Шизик, шизик… Что еще за шизик? Заинтересованный их поведением, я задержался у ворот, но издалека так и не смог разглядеть, к кому именно обращались дети. Не иначе к кому-то из стоявших в добровольном оцеплении.
Появились монахи и начали успокаивать собравшийся народ: завидев людей в рясах, оравшие про шизика детишки кинулись врассыпную, ловко уворачиваясь от тянувшихся к ним рук и вереща, как резаные поросята.
Похоже, еще одна привычная для местных забава, решил я про себя и отправился восвояси.
Глава IV: Снова в школу
— Уважаемые коллеги, позвольте представить вам Филиппа Анатольевича Лазарева. Филипп Анатольевич любезно согласился на время влиться в наши ряды, дабы поделиться с учениками своими знаниями основ юриспур… юрипрус…
— Юриспруденции, — я вежливо кивнул Елене, а вслед за тем дружелюбно улыбнулся остальным собравшимся в учительской педагогам. — Очень приятно. Надеюсь на плодотворное сотрудничество.
В ответ лишь несколько вялых улыбок да пара небрежных кивков. Вот так прием. Даже не верится. Я метался взглядом от лица к лицу и все больше разочаровывался, то ли в них, то ли в себе. Судя по физиономиям, товарищам вообще глубоко пофиг, новый ли я их коллега или восковая фигура последнего. Абсолютное торжество равнодушия. Да нет, даже не равнодушия, а какой-то смеси брезгливости и разочарования. Что я сделал не так? Только в глазах двух молодых учительниц заметна хоть какая-то симпатия, но, как я сразу заподозрил, это связано исключительно с моей гендерной принадлежностью. Мужчин и вправду маловато: пожилой преподаватель музыки (ровесник безвременно почившего Ростроповича) да алкаш-трудовик, который прославился спаиванием учеников в дни государственных праздников. Все прочие — дамы, причем, большинство уже в хорошем возрасте. Их я не заинтересовал даже как мужчина. Мда, веселая работка ожидается…
Директриса — особа, вроде бы, и не старая, но какая-то вся обрюзгшая, оплывшая и запущенная — лениво посмотрела в мою сторону, поморщилась и уткнулась в экран своего телефона. Тоже мне жюри. Странно, что меня вообще взяли без предварительного согласования и собеседования с ней. Или она так доверяет своему заму?
Елена, завидев реакцию собратьев по цеху (видимо, сама она ожидала чего-то иного), густо покраснела и спешно свернула церемонию.
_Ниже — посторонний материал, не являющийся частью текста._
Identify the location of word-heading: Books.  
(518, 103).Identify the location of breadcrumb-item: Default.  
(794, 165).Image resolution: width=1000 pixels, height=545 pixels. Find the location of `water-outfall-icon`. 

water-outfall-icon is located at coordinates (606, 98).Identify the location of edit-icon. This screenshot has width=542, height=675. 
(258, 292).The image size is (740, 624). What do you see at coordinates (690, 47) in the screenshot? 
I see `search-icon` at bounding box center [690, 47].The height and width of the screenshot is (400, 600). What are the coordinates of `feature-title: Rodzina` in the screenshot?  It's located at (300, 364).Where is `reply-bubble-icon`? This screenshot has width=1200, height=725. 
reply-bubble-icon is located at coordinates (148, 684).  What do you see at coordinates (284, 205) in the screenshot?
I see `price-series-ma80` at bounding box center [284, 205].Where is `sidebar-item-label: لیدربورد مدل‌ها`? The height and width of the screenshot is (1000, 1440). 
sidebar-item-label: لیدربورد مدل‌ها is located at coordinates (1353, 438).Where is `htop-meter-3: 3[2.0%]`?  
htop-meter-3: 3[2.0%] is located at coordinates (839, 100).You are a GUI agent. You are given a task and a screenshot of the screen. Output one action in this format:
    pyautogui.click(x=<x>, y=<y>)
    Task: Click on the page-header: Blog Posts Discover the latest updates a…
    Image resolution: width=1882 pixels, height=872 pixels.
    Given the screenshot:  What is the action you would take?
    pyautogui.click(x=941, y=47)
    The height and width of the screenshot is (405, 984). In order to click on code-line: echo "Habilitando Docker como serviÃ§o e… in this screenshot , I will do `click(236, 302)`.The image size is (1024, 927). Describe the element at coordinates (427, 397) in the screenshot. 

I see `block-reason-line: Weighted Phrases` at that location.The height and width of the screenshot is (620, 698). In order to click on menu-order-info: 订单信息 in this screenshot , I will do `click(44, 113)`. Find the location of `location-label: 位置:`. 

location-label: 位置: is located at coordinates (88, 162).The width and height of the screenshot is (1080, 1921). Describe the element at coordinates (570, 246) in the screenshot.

— Ну, вот и познакомились! Филипп Анатольевич приступает к работе в пятницу, сегодня просто зашел поздороваться.
— Да, да, — поспешил согласиться я. — Был очень рад. Надеюсь, в пятницу получится…
— Да, в пятницу познакомимся поближе!
Странно, но при этих словах на некоторых лицах возникло кое-какое движение. Еще не до конца осознав, в чем здесь суть, я осторожно продолжил.